Livros: “Califórnia da Canção Nativa”

>> segunda-feira, 22 de março de 2010

por Chico Cougo

No final dos anos 60, o estancieiro Colmar Pereira Duarte teve sua composição Abichornado desclassificada de um festival realizado pela Rádio São Miguel, de Uruguaiana. O motivo do corte: Abichornado era uma canção regionalista, que falava das coisas da terra e fugia da proposta do festival. Inconformado, Colmar prometeu a si mesmo que vingaria aquela derrota. E de uma forma maior do que qualquer retaliação mesquinha: ele próprio criaria e ajudaria a organizar a Califórnia da Canção Nativa do Rio Grande do Sul, o mais importante festival da História musical do Estado.

É esse o mote central de Califórnia da Canção Nativa: marco de mudanças na cultura gaúcha (Movimento, 2001). No livro, que conta com quase duzentas páginas recheadas de imagens e depoimentos de suma importância, a trajetória da Califórnia é remontada desde suas origens, enfocando as polêmicas pelas quais passou e as mudanças que instaurou no meio cultural gaúcho. Escrito por José Édil de Lima Alves e pelo próprio Colmar Pereira Duarte, o livro parece ter sido idealizado, de um lado, como um balancete sobre as conquistas e dificuldades do festival e, de outro, como uma “biografia” do movimento que ele ensejou. Daí a abundante participação de depoentes, documentos e de uma didática linha cronológica que ajuda a visualizar os avanços e retrocessos da Califórnia até sua 29ª edição.

Apesar do tom de História oficial, o livro abre o flanco para discutir algumas das principais polêmicas que povoaram os quase 40 anos de História da Califórnia. Quem é o verdadeiro idealizador do festival? Páginas e mais páginas são gastas para afiançar que Colmar é o “pai” legítimo do evento, mas, ainda assim, volta e meia surgem trechos que põem em xeque esta assertiva. Outra polêmica: cantores com sotaque castelhano podem ou não participar do certame? A discussão é substituída pelo pedido de suspensão do festival feito pelo cantor Daniel Torres, em 1999 – e que foi negado pela justiça (o cantor alegava preconceito por parte da organização, que não admitia sotaques estrangeiros).
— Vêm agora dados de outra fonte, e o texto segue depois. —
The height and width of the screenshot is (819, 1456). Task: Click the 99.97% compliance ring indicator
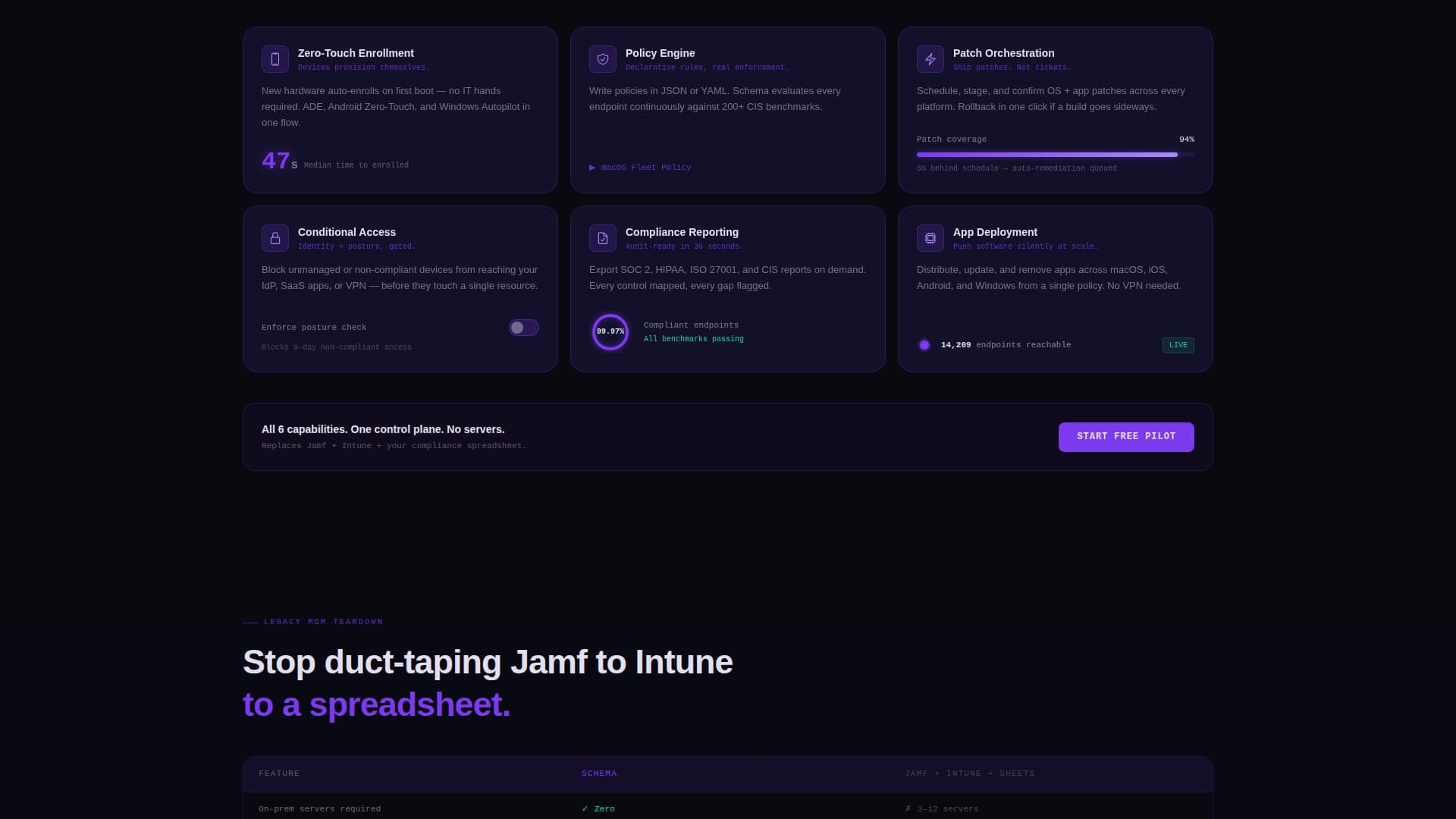point(610,332)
Entre acusações e oficializações, Califórnia da Canção Nativa: marco de mudanças na cultura gaúcha parece um livro fundamental para compreender o desenvolvimento da Califórnia e de toda a cultura dos festivais nativistas no Estado. Mais do que isso, na medida em que o livro avança, fica mais perceptível o ideal de higienização da cultura gaúcha, que permeou este movimento gestado, ao fim e ao cabo, nas esferas da classe média/alta.

Enfim, uma obra de leitura obrigatória para os interessados na cultura sulina e em seus debates mais profundos. Vale a pena lê-lo!